▶ _Exercise brief_
Revise the records below by replacing every occurrence of "Identify the location of" with "Determine the location of", leaving all other text unchanged.

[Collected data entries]
_ _ _
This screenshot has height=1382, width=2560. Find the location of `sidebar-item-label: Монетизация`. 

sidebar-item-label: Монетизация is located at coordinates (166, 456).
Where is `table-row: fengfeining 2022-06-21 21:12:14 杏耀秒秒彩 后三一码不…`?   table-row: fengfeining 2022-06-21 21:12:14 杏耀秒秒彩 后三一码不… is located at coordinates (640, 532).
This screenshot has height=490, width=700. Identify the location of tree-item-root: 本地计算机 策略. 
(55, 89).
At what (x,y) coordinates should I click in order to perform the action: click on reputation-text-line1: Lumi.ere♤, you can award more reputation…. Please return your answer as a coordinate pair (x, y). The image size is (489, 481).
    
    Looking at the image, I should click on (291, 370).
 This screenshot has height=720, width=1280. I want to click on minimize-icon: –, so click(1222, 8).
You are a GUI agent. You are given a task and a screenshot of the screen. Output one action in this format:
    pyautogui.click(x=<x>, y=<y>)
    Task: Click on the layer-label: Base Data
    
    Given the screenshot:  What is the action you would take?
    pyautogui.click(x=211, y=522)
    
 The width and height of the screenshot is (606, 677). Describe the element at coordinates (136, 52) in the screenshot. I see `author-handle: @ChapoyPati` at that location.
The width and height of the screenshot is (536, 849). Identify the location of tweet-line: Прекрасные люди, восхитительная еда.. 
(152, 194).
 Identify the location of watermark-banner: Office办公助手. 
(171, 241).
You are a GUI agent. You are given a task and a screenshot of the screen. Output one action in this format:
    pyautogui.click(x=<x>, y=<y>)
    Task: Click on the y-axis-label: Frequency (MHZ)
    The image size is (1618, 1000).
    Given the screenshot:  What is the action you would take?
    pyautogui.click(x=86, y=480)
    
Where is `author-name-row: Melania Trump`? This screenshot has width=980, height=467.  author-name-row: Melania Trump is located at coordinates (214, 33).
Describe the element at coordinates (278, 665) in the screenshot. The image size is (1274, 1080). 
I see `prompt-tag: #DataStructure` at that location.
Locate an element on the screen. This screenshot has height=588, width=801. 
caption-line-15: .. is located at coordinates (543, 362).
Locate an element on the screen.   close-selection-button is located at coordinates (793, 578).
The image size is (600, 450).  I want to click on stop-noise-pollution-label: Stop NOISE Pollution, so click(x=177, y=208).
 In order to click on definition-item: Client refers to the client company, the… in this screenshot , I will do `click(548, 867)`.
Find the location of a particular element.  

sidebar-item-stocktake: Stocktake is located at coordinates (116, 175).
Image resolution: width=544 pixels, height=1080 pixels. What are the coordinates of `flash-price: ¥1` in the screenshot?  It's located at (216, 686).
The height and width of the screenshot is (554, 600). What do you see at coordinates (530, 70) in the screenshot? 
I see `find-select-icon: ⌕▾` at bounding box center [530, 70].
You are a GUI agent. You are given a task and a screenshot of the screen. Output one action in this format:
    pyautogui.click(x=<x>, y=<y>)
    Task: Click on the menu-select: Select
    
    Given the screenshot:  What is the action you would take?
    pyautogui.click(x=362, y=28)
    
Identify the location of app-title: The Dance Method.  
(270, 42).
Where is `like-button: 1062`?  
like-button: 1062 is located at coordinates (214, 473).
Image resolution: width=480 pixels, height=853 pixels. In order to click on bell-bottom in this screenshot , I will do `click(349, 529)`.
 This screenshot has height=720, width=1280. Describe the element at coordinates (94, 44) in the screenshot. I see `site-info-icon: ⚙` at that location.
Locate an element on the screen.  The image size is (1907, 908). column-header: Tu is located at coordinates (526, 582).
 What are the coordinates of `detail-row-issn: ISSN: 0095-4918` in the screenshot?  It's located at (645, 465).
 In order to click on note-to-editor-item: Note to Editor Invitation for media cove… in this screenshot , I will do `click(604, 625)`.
_ _ _
▶ _Exercise solution_
This screenshot has height=1382, width=2560. Find the location of `sidebar-item-label: Монетизация`. 

sidebar-item-label: Монетизация is located at coordinates (166, 456).
Where is `table-row: fengfeining 2022-06-21 21:12:14 杏耀秒秒彩 后三一码不…`?   table-row: fengfeining 2022-06-21 21:12:14 杏耀秒秒彩 后三一码不… is located at coordinates (640, 532).
This screenshot has height=490, width=700. Determine the location of tree-item-root: 本地计算机 策略. 
(55, 89).
At what (x,y) coordinates should I click in order to perform the action: click on reputation-text-line1: Lumi.ere♤, you can award more reputation…. Please return your answer as a coordinate pair (x, y). The image size is (489, 481).
    
    Looking at the image, I should click on (291, 370).
 This screenshot has height=720, width=1280. I want to click on minimize-icon: –, so click(1222, 8).
You are a GUI agent. You are given a task and a screenshot of the screen. Output one action in this format:
    pyautogui.click(x=<x>, y=<y>)
    Task: Click on the layer-label: Base Data
    
    Given the screenshot:  What is the action you would take?
    pyautogui.click(x=211, y=522)
    
 The width and height of the screenshot is (606, 677). Describe the element at coordinates (136, 52) in the screenshot. I see `author-handle: @ChapoyPati` at that location.
The width and height of the screenshot is (536, 849). Determine the location of tweet-line: Прекрасные люди, восхитительная еда.. 
(152, 194).
 Determine the location of watermark-banner: Office办公助手. 
(171, 241).
You are a GUI agent. You are given a task and a screenshot of the screen. Output one action in this format:
    pyautogui.click(x=<x>, y=<y>)
    Task: Click on the y-axis-label: Frequency (MHZ)
    The image size is (1618, 1000).
    Given the screenshot:  What is the action you would take?
    pyautogui.click(x=86, y=480)
    
Where is `author-name-row: Melania Trump`? This screenshot has width=980, height=467.  author-name-row: Melania Trump is located at coordinates (214, 33).
Describe the element at coordinates (278, 665) in the screenshot. The image size is (1274, 1080). 
I see `prompt-tag: #DataStructure` at that location.
Locate an element on the screen. This screenshot has height=588, width=801. 
caption-line-15: .. is located at coordinates (543, 362).
Locate an element on the screen.   close-selection-button is located at coordinates (793, 578).
The image size is (600, 450).  I want to click on stop-noise-pollution-label: Stop NOISE Pollution, so click(x=177, y=208).
 In order to click on definition-item: Client refers to the client company, the… in this screenshot , I will do `click(548, 867)`.
Find the location of a particular element.  

sidebar-item-stocktake: Stocktake is located at coordinates (116, 175).
Image resolution: width=544 pixels, height=1080 pixels. What are the coordinates of `flash-price: ¥1` in the screenshot?  It's located at (216, 686).
The height and width of the screenshot is (554, 600). What do you see at coordinates (530, 70) in the screenshot? 
I see `find-select-icon: ⌕▾` at bounding box center [530, 70].
You are a GUI agent. You are given a task and a screenshot of the screen. Output one action in this format:
    pyautogui.click(x=<x>, y=<y>)
    Task: Click on the menu-select: Select
    
    Given the screenshot:  What is the action you would take?
    pyautogui.click(x=362, y=28)
    
Determine the location of app-title: The Dance Method.  
(270, 42).
Where is `like-button: 1062`?  
like-button: 1062 is located at coordinates (214, 473).
Image resolution: width=480 pixels, height=853 pixels. In order to click on bell-bottom in this screenshot , I will do `click(349, 529)`.
 This screenshot has height=720, width=1280. Describe the element at coordinates (94, 44) in the screenshot. I see `site-info-icon: ⚙` at that location.
Locate an element on the screen.  The image size is (1907, 908). column-header: Tu is located at coordinates (526, 582).
 What are the coordinates of `detail-row-issn: ISSN: 0095-4918` in the screenshot?  It's located at (645, 465).
 In order to click on note-to-editor-item: Note to Editor Invitation for media cove… in this screenshot , I will do `click(604, 625)`.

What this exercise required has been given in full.